The wise and goodly folk in Central Europe have constructed a brilliant little game to teach kids (and journalists) the Old Testament.
Tim B. is doing a video series on the geography of the Bible and he’s also got one in the series on ‘routes’. It’s right smart and it deserves your attention.
Since Jack Sasson’s list is now being hosted on the SBL site you’ll be able to read it even if you aren’t worthy of being on Jack’s list. That’s good news for you, the little people.
Someone named Anthony wrote a piece about some angry atheist and some skinny not so funny comedian debating the topic of Theodicy (because who on earth doesn’t want to know what an angry atheist and an actor person think about one of the most complex issues in theology. Maybe next time throw in a journalist and you’ll have the trifecta of dileattantism).
Have you ever wondered about responses to Mark 7:32-37 in Victorian London and in biblical scholarship? Well, over at the most narrowly focused blog in all existence you can find out. Who knew…
Campbell is not right. Moo is. Bauckam is right too but he’s talking about fishing. I like fish. I don’t like catching and murdering them or cleaning them or cooking them or smelling them. But I like the way their completely deboned descaled decapitated bodies taste.
John Martens has a really fine commentary on Acts he’s blogging. And by that, I mean he’s writing a commentary on Acts on his blog that certainly is a worthwhile read. And Phil Long is also thinking about Acts and almsgiving.
From Durham- this.

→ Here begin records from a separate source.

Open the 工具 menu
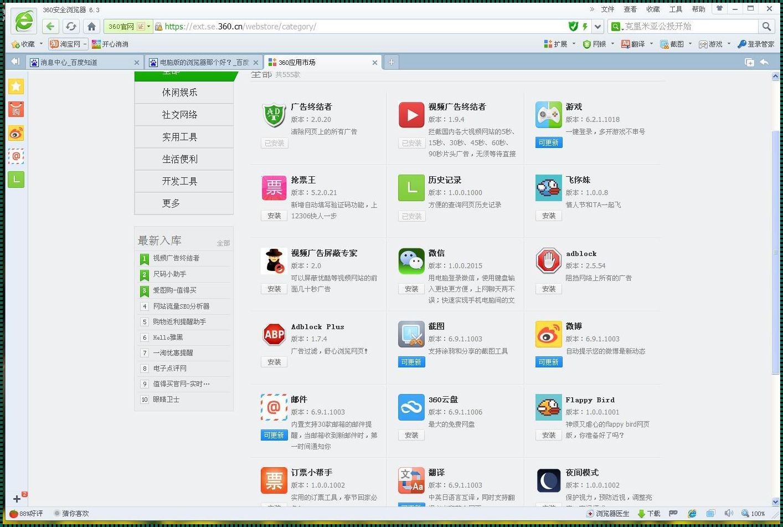 676,9
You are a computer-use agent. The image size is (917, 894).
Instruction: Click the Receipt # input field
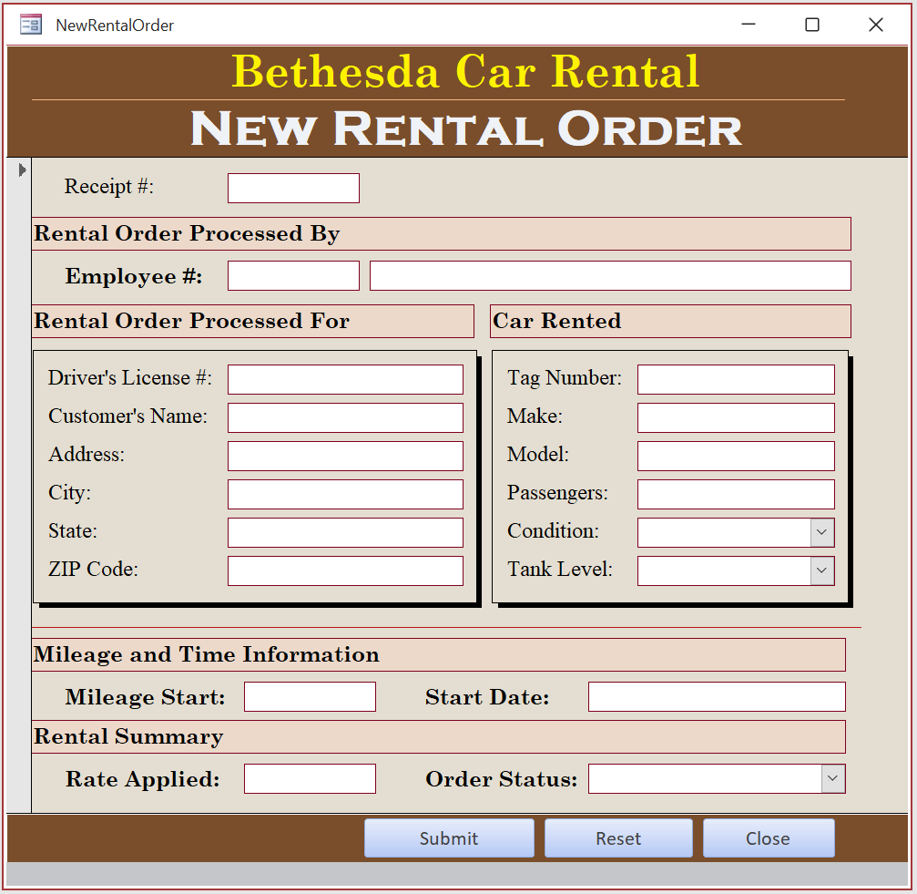pos(292,188)
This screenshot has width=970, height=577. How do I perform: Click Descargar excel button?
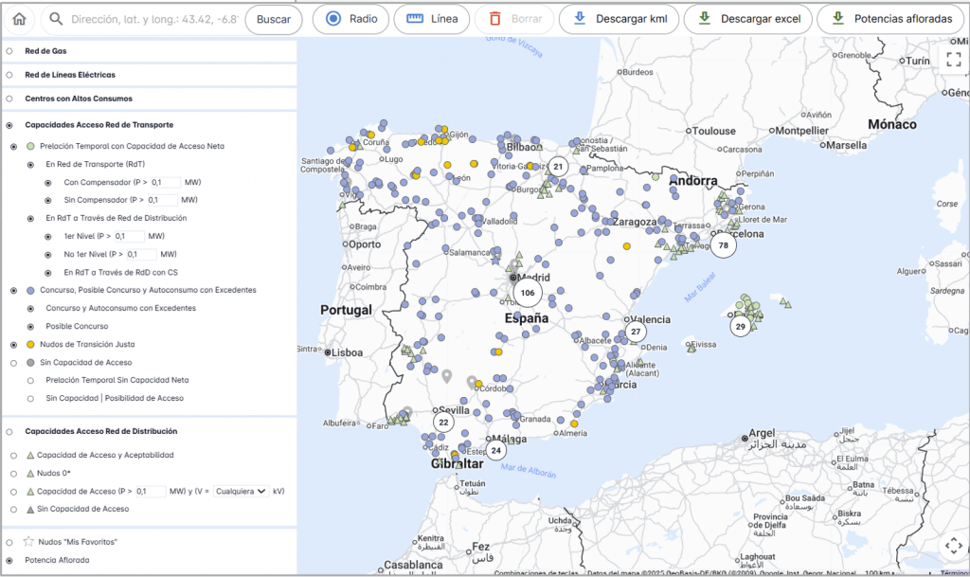pos(748,19)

On rock/ sand.
Richard Goode posted an entry on the ‘Gospel of the Lots of Mary’… Lots of Mary… Lotsa Mary. (I’m sorry, sometimes the mockery just comes naturally and if I try to hold it in I die). Richard also shared a lecture by Steve Moyise on Jesus and his birth (part two). Richard’s doing great things with the Newman blog. You should watch it.
Nijay Gupta did a good job destroying the ridiculous and absurd comments about NT Wright.
BLP on TFQOTHJ.
Larry Hurtado shares Richard Bauckham’s appreciation for Larry Hurtado. It’s a nice tribute nicely appreciated by the recipient of the tribute. I.e., the tributee.
George Athas directs our attention to yet another (albeit good) contribution to the discussion of Jesus’ existence. It’s still a stupid question. It has been asked by skeptics since ages ago and no one with any sense or sensibility doubts it. Maurice Casey said everything about the topic that needed to be said. And still… the daft continue to ask it. Its become a cottage industry promoted by the self promoting.
Ancillary Stuff (Archaeology, Text Criticism, DSS, etc.)
There’s a very interesting post on the Tel Aviv archaeology blog by Joshua Errington about a field excursion that you’ll most definitely want to read (and you’ll want to follow the blog too).
Danny G. posted video about Sebastian Moll’s discussion of Marcion. Fun times for all.
Hershel Shanks reflects on the birth of BAR. It’s a good read.
Vaticanus is now fully digitized and available online. Nifty. Not so nifty is Brice’s citation of Wikipedia for the description of the manuscript. He notes, wryly (I hope) that the description is accurate. It may have been accurate the moment Brice read it but 10 seconds later it may have been distorted. Wikipedia. It’s bad. It’s always bad. It’s never good because- at the end of the day- it’s never really trustworthy.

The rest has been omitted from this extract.